Your goal - The data is to be transcribed in full, with nothing missed.

══════════════════════════════

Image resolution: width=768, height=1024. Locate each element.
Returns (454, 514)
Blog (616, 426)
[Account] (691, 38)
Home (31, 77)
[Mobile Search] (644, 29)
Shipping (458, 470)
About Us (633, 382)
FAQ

══════════════════════════════

Solution -
Image resolution: width=768, height=1024. Locate each element.
Returns (454, 514)
Blog (616, 426)
[Account] (691, 38)
Home (31, 77)
[Mobile Search] (644, 29)
Shipping (458, 470)
About Us (633, 382)
FAQ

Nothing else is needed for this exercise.